Due to the way Albayzín 2020 data subsets are arranged, most shows are exclusive from a subset. Hence, we must alter the Albayzín 2020 subsets in order to reassure this annotated adaptation audio per show. The considered modification divides each subset, development and test, into two parts: The first part consists of the annotated audios, one per show in the subset, for adaptation purposes. In our experiments, we consider the first episode in chronological order for adaptation. The second part of the subset, with the remaining episodes, is considered as the new evaluation subset.
The next experiments evaluate the indirect assignment system as well as the hybrid one in both unsupervised and human-assisted manners with the new subsets. The results of these experiments are contained in
Table 4.
The results in
Table 4 indicate the benefits of small available portions of annotated in-domain data. By only having a single hour or audio manually annotated, systems previously seen as weak against domain mismatch (such as the indirect assignment system) now obtain significant improvements (a relative 48%). Actually, the same indirect system, now with an adapted calibration, manages to obtain results similar to those obtained with oracle calibration for shows. With respect to the hybrid system, the obtained benefits are not as noticeable (a relative 6% improvement) but are the best results obtained in the whole study.
6. Conclusions
Through this work, our goal was the improvement of the speaker attribution problem when dealing with broadcast data. These data are characterized for their great variability—also defined as a collection of particular domains with individual characteristics. For speaker attribution improvement, we studied three subtasks: The impact of diarization in the results, the importance of domain mismatch in the approaches and the proposal of alternative approximations that are robust enough to manage unseen scenarios.
With respect to the importance of diarization, our experiments with two straightforward approaches (direct and indirect assignment systems) confirm the benefits of using diarization labels (approximately a relative 34% improvement) despite being noisy (17% DER on the same dataset) when domain issues are canceled. Thus, the accumulation of acoustic information thanks to diarization significantly compensates the poor individual robustness of each obtained embedding due to its short length (around 3 s).
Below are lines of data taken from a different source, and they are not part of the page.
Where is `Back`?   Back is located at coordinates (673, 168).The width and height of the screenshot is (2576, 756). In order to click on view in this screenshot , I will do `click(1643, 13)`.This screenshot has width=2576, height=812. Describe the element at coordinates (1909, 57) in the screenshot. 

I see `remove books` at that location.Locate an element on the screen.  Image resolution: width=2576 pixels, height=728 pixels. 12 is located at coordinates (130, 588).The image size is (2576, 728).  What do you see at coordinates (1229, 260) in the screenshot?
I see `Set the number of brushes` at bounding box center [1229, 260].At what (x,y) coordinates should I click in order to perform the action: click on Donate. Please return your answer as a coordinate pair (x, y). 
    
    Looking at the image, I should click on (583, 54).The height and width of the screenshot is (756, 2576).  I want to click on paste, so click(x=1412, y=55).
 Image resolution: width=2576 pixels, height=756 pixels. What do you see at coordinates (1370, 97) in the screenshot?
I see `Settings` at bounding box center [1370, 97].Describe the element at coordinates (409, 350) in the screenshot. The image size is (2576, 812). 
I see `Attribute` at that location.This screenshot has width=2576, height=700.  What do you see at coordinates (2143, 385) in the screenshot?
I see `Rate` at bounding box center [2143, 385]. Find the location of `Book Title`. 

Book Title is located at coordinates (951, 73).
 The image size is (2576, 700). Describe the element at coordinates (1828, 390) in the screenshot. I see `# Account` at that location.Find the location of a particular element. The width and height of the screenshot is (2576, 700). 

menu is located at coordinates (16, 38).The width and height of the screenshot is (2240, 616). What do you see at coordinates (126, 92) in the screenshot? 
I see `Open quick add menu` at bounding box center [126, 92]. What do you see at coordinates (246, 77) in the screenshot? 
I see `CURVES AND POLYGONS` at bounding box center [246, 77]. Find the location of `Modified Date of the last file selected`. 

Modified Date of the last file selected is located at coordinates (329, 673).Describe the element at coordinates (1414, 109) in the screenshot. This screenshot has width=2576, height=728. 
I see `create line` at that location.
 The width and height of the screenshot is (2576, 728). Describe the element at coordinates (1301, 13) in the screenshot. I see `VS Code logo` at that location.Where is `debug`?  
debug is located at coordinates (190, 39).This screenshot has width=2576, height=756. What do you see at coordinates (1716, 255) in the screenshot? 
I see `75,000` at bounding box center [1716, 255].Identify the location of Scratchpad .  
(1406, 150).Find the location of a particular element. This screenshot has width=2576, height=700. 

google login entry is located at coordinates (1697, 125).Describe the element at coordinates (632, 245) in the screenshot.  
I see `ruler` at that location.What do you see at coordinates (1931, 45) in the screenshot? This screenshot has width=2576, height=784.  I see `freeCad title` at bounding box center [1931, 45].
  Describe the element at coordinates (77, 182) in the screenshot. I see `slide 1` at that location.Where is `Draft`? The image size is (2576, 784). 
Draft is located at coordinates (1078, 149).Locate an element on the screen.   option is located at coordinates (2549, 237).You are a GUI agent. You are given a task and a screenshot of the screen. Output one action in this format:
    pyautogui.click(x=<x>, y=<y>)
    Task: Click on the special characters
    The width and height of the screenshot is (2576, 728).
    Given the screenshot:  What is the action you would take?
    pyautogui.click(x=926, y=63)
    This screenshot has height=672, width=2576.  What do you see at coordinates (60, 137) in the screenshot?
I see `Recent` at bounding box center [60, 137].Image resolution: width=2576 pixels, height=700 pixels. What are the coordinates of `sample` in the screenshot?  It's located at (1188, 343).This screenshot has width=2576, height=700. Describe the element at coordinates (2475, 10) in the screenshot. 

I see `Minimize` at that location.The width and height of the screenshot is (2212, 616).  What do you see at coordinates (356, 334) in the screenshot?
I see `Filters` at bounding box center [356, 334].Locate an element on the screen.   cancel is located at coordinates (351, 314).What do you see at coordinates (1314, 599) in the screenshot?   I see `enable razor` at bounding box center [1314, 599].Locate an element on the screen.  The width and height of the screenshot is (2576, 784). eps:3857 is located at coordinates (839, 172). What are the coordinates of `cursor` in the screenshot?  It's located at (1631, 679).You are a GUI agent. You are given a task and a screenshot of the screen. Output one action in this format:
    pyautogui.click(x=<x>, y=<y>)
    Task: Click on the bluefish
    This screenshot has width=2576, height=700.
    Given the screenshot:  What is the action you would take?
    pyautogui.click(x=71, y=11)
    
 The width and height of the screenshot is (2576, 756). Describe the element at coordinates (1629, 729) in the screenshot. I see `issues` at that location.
However, domain issues are a real problem in broadcast data. The same experiments with adaptive oracle calibrations show improvements up to a relative 24% by considering more specific domains. By contrast, real calibration adjusted during development can significantly degrade the performance due to domain mismatch, in our case, up to a relative 73%.
To solve it, we have proposed two alternatives: A new hybrid system that simultaneously performs diarization and speaker attribution as well as a semisupervised approach making use of a limited amount of annotated in-domain data. Regarding our hybrid alternative, it requires no calibration, showing great robustness against domain mismatch and obtaining relative improvements of 47% compared to the traditional counterparts. Moreover, this new approach has managed to overcome the results obtained with some adaptive oracle calibrations.
With respect to the semisupervised approach, it manages to improve the performance in both unsupervised proposals, indirect and the new hybrid system. These improvements are particularly interesting in the indirect assignment system, which only needed a small portion of in-domain audio to boost its performance (relative 48% improvement). With respect to the hybrid system, its semisupervised version offers a much more reduced improvement (a relative 6%) but obtains the best results with the dataset.